In the end, under bilateral unknown information with the different estimates, although the firm is not a decision maker, but her estimate about the true market capacity affects the regulator’s decision, in particular, if the firm’s estimate is more optimistic than the regulator’s, the optimal price and output are distorted upwards from that under the same estimate, and conversely, the optimal price and output is distorted downwards from that under the same estimate.

Proposition 2 has shown the important comparison results when 0 ≤ α < 1, particularly, if the regulator treats equally the consumer surplus and the firm’s profit, that is, α = 1, then it will give rise to the results of Proposition 3.

Proposition 3

Let F1(y)≠F2(y). When α = 1, we have \(p_{2}^{*}= p_{1}^{*}\) and \(q_{2}^{*}= q_{1}^{*}\).
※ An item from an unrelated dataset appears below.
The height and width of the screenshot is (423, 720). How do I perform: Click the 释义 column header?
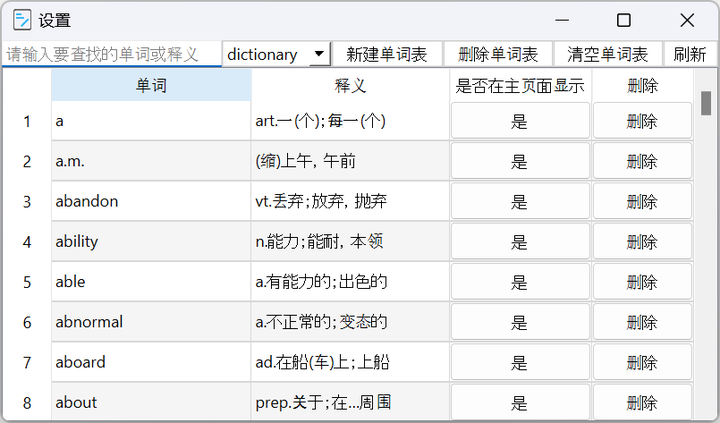[350, 86]
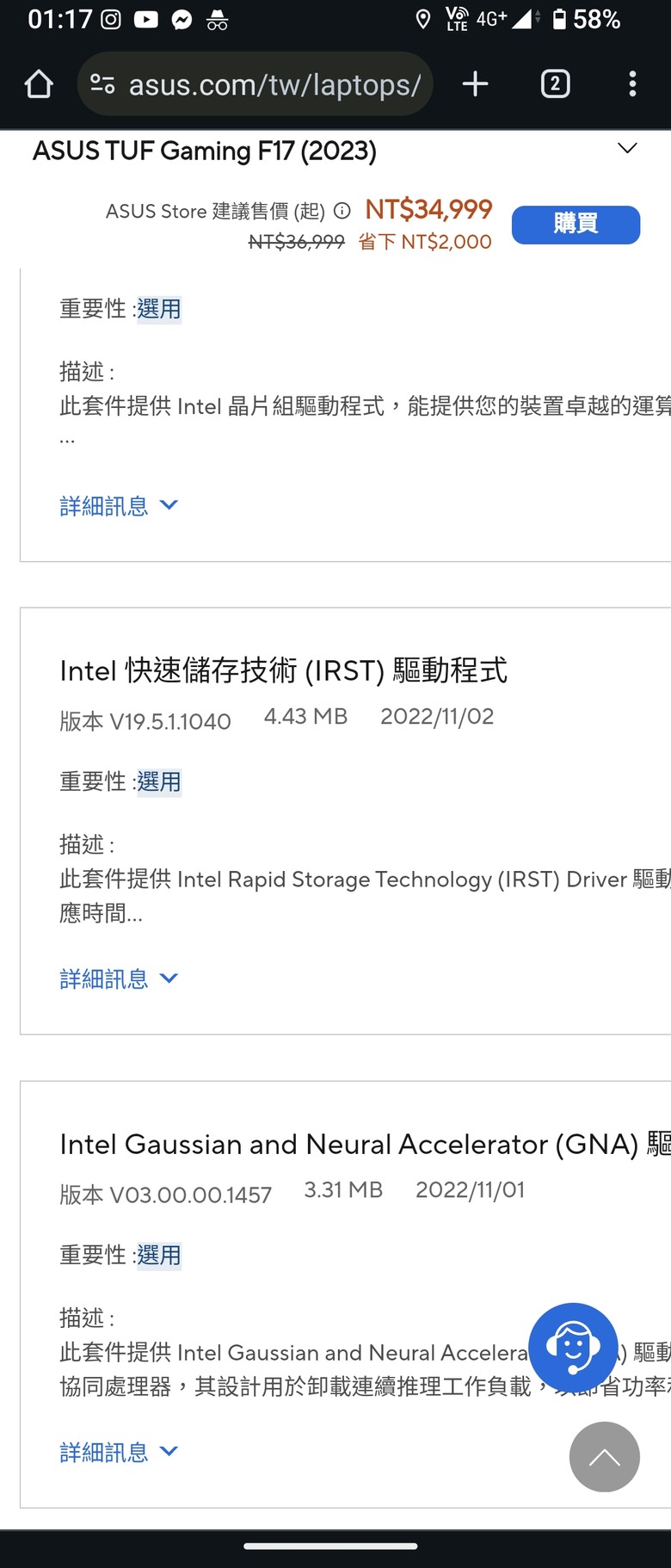671x1568 pixels.
Task: Tap NT$34,999 price text
Action: (x=428, y=209)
Furthermore,
  1. (1)

    If F1(y) > F2(y), then \(t_{2}^{*}<t_{1}^{*}\),

     
  2. (2)

    If F1(y) < F2(y), then \(t_{2}^{*}>t_{1}^{*}\).

     

Proposition 3 implies that the optimal price and the optimal output are not influenced by different estimates of the regulator and the firm when α = 1, that is to say, if the regulator values equally the consumer surplus and the firm’s profit, he would implement the optimal regulatory policy about the price and output identical to that under the same estimate. Nevertheless, there exists a deviation between \(t_{1}^{*}\) and \(t_{2}^{*}\). The reason is that although the regulator’s estimates are identical under two cases, since the firm’s estimates are different, and the optimal transfer payment paid to the firm is dependent on the firm’s estimate, and as a result, \(t_{2}^{*}\) is not equal to \(t_{1}^{*}\).

5 Numerical example

In this section, we take the applications in a kind of new products R&D project problem as a numerical example. In general, the market capacity of the new developed products, which is subject to many uncertainties, for instance, the consumer’s preference for the new products, substitute products’ impacts and so on, is often unknown to both the regulator and the firm, but they can make their respective estimates about the true market capacity. To demonstrate the impacts of the bilateral unknown information on the optimal regulatory policy, we will compare these optimal regulatory polices and the consumer surpluses under different information structures.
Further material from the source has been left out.